Hi All,
I've hit a wall and need to reach out for advice and clarity from this group! :)
Problem:
I keep getting a ClientTransportException:
"com.sun.xml.ws.client.ClientTransportException: HTTP transport error: javax.net.ssl.SSLHandshakeException: sun.security.validator.ValidatorException: PKIX path building failed: sun.security.provider.certpath.SunCertPathBuilderException: unable to find valid certification path to requested target"
I have configured my channel and settings according to the cxf documentation and the many posts I've read by users of this group, most notably Glen Mazza's post (http://www.jroller.com/gmazza/entry/ssl_for_web_services).
Summary:
1. I'm writing the soap client code using 2-way auth. (server self-signed certificate, username/password from me, and over ssl). I'm using cxf 2.5.2
2. I do not have control over the server-side. However, I have verified that the server "works" by hitting the soap service using SoapUI (with auth enabled).
3. It appears the problem is in the way I'm configuring SSL in my client code.
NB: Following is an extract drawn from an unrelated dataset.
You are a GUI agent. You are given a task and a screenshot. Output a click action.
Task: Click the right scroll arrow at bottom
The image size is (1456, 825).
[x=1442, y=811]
4. my conduit block (in cxf.xml) looks like this:
<http:conduit name="{http://foo.bar.com/service}*.http-conduit">
<http:authorization>
<sec:UserName>myUserName</sec:UserName>
<sec:Password>myPassword</sec:Password>
</http:authorization>
<http:tlsClientParameters disableCNCheck="true" secureSocketProtocol="SSL">
<sec:trustManagers>
<sec:keyStore type="JKS" password="password" file="/Users/myaccount/Downloads/CertStuff/trustcert.jks"/>
</sec:trustManagers>
<sec:keyManagers>
<sec:keyStore type="JKS" password="password" file="/Users/myaccount/Downloads/CertStuff/keystore.jks"/>
</sec:keyManagers>
<sec:cipherSuitesFilter>
<!-- these filters ensure that a ciphersuite with
export-suitable or null encryption is used,
but exclude anonymous Diffie-Hellman key change as
this is vulnerable to man-in-the-middle attacks -->
<sec:include>.*_EXPORT_.*</sec:include>
<sec:include>.*_EXPORT1024_.*</sec:include>
<sec:include>.*_WITH_DES_.*</sec:include>
<sec:include>.*_WITH_NULL_.*</sec:include>
<sec:exclude>.*_DH_anon_.*</sec:exclude>
</sec:cipherSuitesFilter>
</http:tlsClientParameters>
</http:conduit>
5. The above is the only SSL/CXF config I do. The cxf.xml file is properly located in WEB-INF/classes in tomcat.
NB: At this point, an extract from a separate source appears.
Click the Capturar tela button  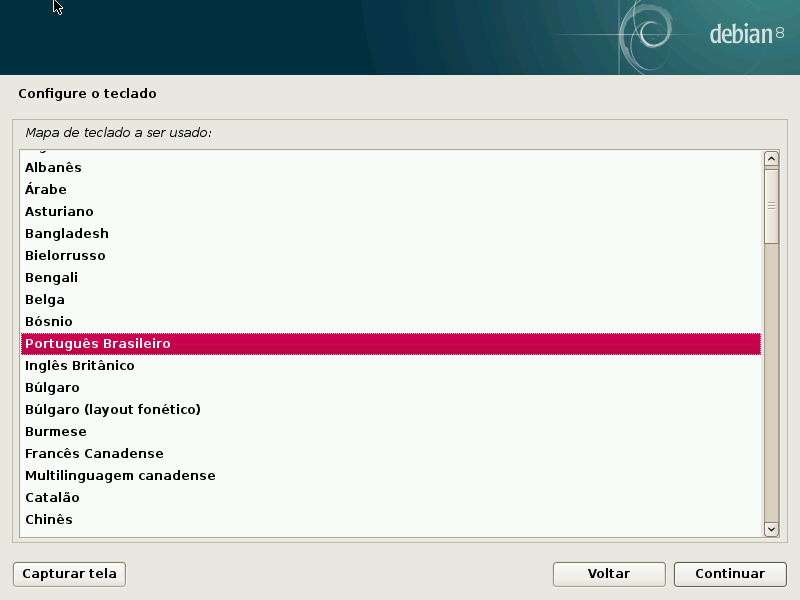click(x=70, y=574)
6. I made the trustcert.jks and keystore.jks files using keytool and the server self-signed certificate .cer file.
7. Programmatically, I verify the target url is the expected "https://...." service end point (from Glen Mazza's blog).
BindingProvider portBP = (BindingProvider) servicePort;
String urlUsed = (String) portBP.getRequestContext().get(BindingProvider.ENDPOINT_ADDRESS_PROPERTY);
System.out.println("Using URL: " + urlUsed);
8. Programmatically, I find that the context does NOT contain the expected username/password from the cxf.xml config file.
String username = (String) portBP.getRequestContext().get(BindingProvider.USERNAME_PROPERTY);
String password = (String) portBP.getRequestContext().get(BindingProvider.PASSWORD_PROPERTY);
(both username and password are null in the above 2 lines of code).
9. Is there anyway I can verify the cxf.xml file is actually processed and the http:conduit conf settings are processed?
10. I would appreciate any and all suggestions as to why I'm getting the ClientTransportException.
Thanks in advance!
Mark
I've hit a wall and need to reach out for advice and clarity from this group! :)
Problem:
I keep getting a ClientTransportException:
"com.sun.xml.ws.client.ClientTransportException: HTTP transport error: javax.net.ssl.SSLHandshakeException: sun.security.validator.ValidatorException: PKIX path building failed: sun.security.provider.certpath.SunCertPathBuilderException: unable to find valid certification path to requested target"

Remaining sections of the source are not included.